Measure to get overweight trucks off BQE moves closer to reality
'Weigh-in-motion' mechanism would capture data, impose fines like tolls
A high-tech, motion-sensing system that senses the weight of trucks without a physical inspection could get many overweight trucks off the Brooklyn-Queens Expressway, especially the fragile triple-cantilever section underneath the famed Brooklyn Heights Promenade.
The Brooklyn Heights Association, in its newsletter, highlighted bills sponsored last year by local Assemblymember Jo Anne Simon and Senator Brian Kavanagh (A2316A and S2740B, respectively) to establish a pilot program that uses weigh-in-motion systems to enforce restrictions on overweight trucks on the BQE.
Weigh-in-motion systems record the axle weights and gross weights of vehicles that drive over the site of the system, without the need for the vehicles to stop. The program imposes fines upon the owner of the vehicle for failure to comply with existing weight restrictions.

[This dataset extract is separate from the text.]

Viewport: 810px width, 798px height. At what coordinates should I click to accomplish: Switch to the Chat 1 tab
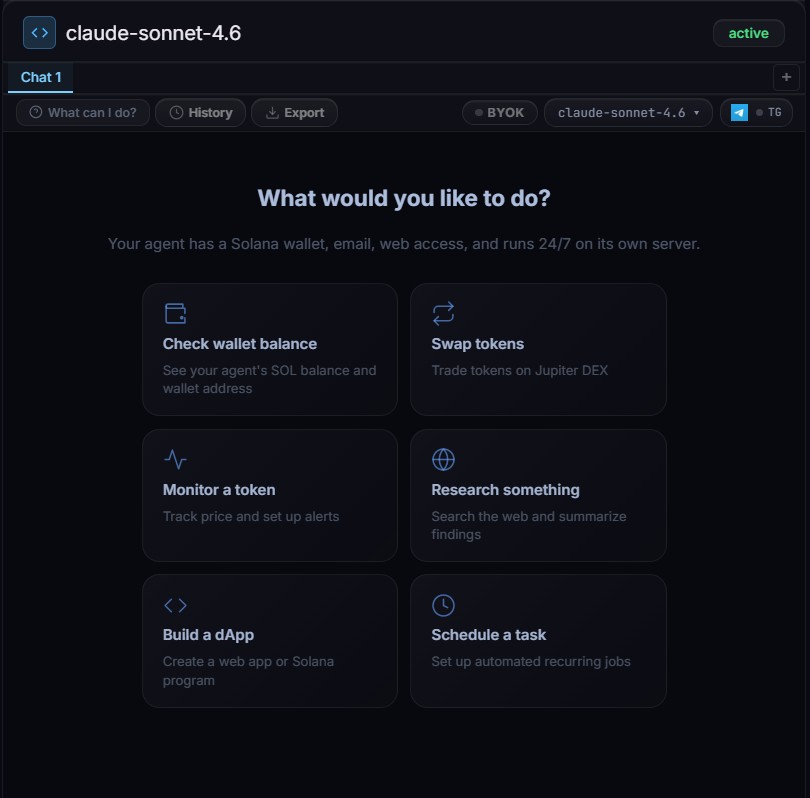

“As many of you know, this legislation is extremely important since overweight trucks contribute to the deterioration of the BQE,” the Heights Association said.
On June 3, the bill passed in the New York State Senate 58-4. Its supporters hope for a similar success in the Assembly before the end of session on June 10.
The BHA also thanked Councilmember Steve Levin as well as staff and officials at the city’s Department of Transportation who worked to support the creation and passage of the bills.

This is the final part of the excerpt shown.